» THE EXERCISE
Count the lines in the listing below that contain the string "Switch", treating uppercase and lowercase as different. Reply with only the number.

» DATA FOR THIS EXERCISE
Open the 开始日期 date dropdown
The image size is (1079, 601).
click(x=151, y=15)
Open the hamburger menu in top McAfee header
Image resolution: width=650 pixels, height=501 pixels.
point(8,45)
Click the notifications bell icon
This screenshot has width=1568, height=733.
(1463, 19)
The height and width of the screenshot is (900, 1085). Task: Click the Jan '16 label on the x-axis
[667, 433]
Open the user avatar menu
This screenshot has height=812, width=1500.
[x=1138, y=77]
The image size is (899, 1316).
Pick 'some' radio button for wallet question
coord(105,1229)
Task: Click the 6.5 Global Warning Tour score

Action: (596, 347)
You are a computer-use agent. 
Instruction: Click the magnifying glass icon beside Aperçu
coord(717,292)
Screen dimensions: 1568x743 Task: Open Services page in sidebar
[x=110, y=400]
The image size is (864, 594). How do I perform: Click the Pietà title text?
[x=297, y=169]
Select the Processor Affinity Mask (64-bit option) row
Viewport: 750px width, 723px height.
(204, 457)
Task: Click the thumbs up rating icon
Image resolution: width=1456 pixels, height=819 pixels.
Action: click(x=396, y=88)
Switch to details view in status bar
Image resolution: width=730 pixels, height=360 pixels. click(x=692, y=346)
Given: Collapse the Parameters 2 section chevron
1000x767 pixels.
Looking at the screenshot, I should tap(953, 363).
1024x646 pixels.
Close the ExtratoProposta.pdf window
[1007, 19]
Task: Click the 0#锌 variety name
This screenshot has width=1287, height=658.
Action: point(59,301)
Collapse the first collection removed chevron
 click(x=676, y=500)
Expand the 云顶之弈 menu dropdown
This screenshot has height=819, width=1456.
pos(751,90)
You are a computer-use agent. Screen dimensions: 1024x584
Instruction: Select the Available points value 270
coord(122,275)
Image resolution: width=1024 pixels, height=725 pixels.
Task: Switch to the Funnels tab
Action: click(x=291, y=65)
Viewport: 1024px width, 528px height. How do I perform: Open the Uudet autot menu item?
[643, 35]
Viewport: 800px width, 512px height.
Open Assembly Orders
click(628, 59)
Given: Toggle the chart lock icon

» REPLY
2